Although quite a few other EU countries are even smaller than Scotland, smallness isn’t a virtue in itself.

August 6, 2014

A banner in Scotland promoting a yes vote on a referendum that would make Scotland Independent. (Credit: DrimaFilm - Shutterstock.com)

Independence-seeking Scotsmen can comfort themselves that the EU is a collection of 28 states. Several of them are smaller than Scotland is, both geographically and in terms of its population size.

Upon closer examination, however, the example of other small states within the EU is less inspiring. With a population of 5.3 million and area of 79,000 square kilometers, Scotland would be smaller than all but nine EU countries by population — although it would rank 15th by area.
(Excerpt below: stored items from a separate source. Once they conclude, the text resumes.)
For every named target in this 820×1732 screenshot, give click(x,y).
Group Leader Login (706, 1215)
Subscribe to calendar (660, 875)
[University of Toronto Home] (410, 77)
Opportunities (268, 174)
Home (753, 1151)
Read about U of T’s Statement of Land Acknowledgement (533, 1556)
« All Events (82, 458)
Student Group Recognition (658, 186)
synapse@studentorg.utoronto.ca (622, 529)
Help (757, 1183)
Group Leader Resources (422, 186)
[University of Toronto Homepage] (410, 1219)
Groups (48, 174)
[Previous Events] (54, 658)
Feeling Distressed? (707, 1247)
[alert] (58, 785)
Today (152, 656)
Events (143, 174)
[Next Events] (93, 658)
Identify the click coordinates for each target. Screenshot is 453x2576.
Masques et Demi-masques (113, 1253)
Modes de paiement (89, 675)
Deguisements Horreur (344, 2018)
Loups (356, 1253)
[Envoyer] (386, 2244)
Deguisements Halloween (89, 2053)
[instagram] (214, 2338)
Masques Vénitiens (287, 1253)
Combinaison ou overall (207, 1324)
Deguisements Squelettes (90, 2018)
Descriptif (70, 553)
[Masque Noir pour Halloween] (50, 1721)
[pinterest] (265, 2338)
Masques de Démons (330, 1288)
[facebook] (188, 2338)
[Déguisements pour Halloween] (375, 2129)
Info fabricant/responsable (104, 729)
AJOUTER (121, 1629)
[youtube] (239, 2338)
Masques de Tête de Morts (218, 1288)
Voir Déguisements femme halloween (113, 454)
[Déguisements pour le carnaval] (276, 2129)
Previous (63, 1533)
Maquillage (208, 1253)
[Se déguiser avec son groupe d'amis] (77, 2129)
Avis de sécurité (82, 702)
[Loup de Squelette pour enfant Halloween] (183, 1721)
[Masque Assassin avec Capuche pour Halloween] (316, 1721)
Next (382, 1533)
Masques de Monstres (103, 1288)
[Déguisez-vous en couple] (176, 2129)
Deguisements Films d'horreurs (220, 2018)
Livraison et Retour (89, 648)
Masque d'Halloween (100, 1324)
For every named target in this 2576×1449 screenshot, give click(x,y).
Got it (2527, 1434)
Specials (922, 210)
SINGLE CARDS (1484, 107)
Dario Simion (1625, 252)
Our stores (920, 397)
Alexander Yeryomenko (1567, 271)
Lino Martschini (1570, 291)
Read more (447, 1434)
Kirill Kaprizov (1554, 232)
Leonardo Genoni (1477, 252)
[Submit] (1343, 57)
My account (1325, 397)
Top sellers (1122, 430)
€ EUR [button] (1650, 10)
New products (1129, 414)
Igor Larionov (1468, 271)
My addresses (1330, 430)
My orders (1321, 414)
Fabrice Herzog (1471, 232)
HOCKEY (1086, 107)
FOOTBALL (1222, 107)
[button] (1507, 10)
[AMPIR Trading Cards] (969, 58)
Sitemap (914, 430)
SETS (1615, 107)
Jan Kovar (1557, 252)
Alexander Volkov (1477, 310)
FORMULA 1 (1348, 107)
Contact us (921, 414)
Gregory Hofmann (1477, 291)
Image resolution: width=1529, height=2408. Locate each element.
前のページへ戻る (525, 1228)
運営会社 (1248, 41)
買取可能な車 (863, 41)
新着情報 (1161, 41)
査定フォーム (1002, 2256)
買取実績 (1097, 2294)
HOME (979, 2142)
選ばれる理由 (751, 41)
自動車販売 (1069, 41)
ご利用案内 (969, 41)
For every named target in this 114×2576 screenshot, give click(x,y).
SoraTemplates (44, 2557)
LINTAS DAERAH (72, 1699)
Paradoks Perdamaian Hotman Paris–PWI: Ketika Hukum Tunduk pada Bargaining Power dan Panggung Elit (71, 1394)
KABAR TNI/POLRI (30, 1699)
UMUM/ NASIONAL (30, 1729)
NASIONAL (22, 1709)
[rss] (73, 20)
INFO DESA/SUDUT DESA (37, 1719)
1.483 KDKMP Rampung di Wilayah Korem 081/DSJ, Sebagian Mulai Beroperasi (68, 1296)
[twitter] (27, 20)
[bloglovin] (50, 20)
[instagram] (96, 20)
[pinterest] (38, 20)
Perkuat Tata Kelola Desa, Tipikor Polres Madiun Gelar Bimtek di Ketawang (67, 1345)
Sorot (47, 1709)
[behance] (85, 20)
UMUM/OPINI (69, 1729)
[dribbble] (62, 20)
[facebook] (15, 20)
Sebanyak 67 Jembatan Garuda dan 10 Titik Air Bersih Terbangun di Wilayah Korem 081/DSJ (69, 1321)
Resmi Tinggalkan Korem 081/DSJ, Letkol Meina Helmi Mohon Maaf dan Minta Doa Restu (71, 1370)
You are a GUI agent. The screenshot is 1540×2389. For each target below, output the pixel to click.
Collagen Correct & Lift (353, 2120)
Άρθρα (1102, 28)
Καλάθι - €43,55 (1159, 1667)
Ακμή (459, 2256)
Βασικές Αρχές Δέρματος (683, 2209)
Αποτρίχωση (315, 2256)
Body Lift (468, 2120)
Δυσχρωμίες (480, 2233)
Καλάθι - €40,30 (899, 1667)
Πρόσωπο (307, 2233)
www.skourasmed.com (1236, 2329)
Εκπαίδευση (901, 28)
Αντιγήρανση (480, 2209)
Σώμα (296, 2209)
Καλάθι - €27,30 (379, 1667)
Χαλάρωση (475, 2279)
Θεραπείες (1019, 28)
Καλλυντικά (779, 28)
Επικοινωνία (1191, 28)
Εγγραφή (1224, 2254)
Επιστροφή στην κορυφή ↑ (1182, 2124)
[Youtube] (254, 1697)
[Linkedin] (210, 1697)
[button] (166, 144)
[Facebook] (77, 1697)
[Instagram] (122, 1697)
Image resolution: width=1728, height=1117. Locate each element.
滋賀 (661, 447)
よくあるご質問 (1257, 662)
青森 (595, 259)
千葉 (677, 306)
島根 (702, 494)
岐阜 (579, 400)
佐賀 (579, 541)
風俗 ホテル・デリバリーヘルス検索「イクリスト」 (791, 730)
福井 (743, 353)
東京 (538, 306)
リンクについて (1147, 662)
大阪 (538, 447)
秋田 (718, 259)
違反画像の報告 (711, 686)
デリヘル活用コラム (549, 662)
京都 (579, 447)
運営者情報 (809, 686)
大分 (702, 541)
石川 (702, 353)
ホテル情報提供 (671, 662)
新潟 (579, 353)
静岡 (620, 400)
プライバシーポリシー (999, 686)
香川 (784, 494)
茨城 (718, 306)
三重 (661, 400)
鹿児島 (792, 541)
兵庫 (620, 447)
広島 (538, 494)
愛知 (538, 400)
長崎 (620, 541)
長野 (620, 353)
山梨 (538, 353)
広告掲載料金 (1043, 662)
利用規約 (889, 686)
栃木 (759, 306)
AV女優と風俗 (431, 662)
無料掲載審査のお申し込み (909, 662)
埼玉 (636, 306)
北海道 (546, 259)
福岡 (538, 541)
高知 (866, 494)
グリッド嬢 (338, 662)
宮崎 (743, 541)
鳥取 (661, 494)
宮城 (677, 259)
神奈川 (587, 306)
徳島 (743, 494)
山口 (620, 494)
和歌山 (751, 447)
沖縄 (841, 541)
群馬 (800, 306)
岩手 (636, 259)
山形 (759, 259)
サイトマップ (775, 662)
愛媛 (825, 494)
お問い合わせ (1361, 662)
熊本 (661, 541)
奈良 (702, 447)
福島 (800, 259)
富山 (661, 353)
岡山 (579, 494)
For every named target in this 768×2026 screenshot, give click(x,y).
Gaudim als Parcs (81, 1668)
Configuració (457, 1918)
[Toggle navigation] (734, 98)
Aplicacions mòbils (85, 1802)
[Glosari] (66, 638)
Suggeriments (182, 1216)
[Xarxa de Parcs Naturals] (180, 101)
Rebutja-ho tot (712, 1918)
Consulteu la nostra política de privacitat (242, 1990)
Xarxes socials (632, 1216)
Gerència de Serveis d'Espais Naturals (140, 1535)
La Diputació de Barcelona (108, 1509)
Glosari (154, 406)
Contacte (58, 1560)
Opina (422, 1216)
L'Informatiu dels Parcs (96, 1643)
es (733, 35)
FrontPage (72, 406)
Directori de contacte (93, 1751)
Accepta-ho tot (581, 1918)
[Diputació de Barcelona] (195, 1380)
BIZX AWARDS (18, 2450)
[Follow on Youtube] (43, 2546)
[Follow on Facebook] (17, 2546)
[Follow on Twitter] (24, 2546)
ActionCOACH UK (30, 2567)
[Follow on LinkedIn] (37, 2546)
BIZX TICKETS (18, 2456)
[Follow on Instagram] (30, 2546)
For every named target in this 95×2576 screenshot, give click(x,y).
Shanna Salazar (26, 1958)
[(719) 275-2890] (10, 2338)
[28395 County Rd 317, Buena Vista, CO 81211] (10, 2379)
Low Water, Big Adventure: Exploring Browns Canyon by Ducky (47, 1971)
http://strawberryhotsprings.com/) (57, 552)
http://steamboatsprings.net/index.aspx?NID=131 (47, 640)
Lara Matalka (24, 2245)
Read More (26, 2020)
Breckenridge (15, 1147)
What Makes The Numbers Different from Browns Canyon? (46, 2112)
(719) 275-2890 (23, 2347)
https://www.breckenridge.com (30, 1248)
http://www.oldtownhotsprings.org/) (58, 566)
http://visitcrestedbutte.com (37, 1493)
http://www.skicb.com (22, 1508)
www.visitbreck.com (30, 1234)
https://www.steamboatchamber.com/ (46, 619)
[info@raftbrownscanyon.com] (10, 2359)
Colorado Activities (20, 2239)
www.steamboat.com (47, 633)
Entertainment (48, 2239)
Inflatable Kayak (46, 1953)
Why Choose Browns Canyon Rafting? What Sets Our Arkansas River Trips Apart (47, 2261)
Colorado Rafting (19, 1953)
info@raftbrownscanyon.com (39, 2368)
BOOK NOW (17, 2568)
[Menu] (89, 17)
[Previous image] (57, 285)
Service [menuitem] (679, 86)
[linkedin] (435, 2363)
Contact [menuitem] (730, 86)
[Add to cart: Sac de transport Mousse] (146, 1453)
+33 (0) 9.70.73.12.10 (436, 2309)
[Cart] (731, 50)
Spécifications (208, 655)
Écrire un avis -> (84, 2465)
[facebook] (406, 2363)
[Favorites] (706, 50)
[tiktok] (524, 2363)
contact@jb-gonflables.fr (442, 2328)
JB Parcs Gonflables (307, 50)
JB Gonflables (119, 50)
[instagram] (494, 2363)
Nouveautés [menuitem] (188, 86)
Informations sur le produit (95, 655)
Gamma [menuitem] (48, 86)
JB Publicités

That puts it just ahead of Portugal and Austria.

However, with the exception of Luxembourg, a banking center and something of a “teacher’s pet” for the EU (which also sports its highest living standards), the economies of countries smaller than Scotland are mostly not a pretty sight.

Croatia is in an almost permanent recession, while Cyprus, Ireland and Slovenia have been subjected to banking bailouts.

Admittedly, Malta and the Baltic states are in reasonable shape, but Estonia and Latvia, at least, have very different approaches to economic management from the Scottish model.

Estonia runs a budget deficit of only 0.2% of its GDP, compared to Scotland’s estimated deficit of 8.3% of GDP in 2013, which even includes a geographical share of North Sea oil revenues. Without these oil revenues, Scotland’s budget deficit would have been 14% of GDP.

In the medium term, oil and public policy are the major weaknesses in Scotland’s position. From the oil perspective, Scotland would have done much better to vote for independence in the 1970s.

If it had done that, it could have built up a Norway-like trust fund from the proceeds of oil sales, which peaked at 2.82 million barrels/day in 1999. More recently, oil output has been declining fast, with output expected by OPEC to fall by 70,000 barrels per day to just 800,000 in 2014.

In the political sphere, since the 1999 devolution Scotland has persistently shown a tendency to run large budget deficits. Currently, the three parties with political leverage in Scotland all favor higher public spending. To be sure, the country’s economic philosophy is a far cry from the Enlightenment rigor of Adam Smith.

Declining oil revenues, a huge and unstable banking sector and an overstuffed bureaucracy – those don’t look to me like the elements of a successful 21st century economy.

For the sake of the Scots themselves as well as for sentimental reasons, I hope they vote “no” in the referendum on September 18.

Editor’s Note: A longer version of this article initially appeared in the Prudent Bear.

Takeaways

An independent Scotland would be a very small country. Would that small size play to its advantage?

Scotland should have gone independent in 1970, when it could have built an oil trust fund. Now it may be too late.

With high spending, a big bureaucracy and an unstable banking sector, Scotland may not make the strongest nation.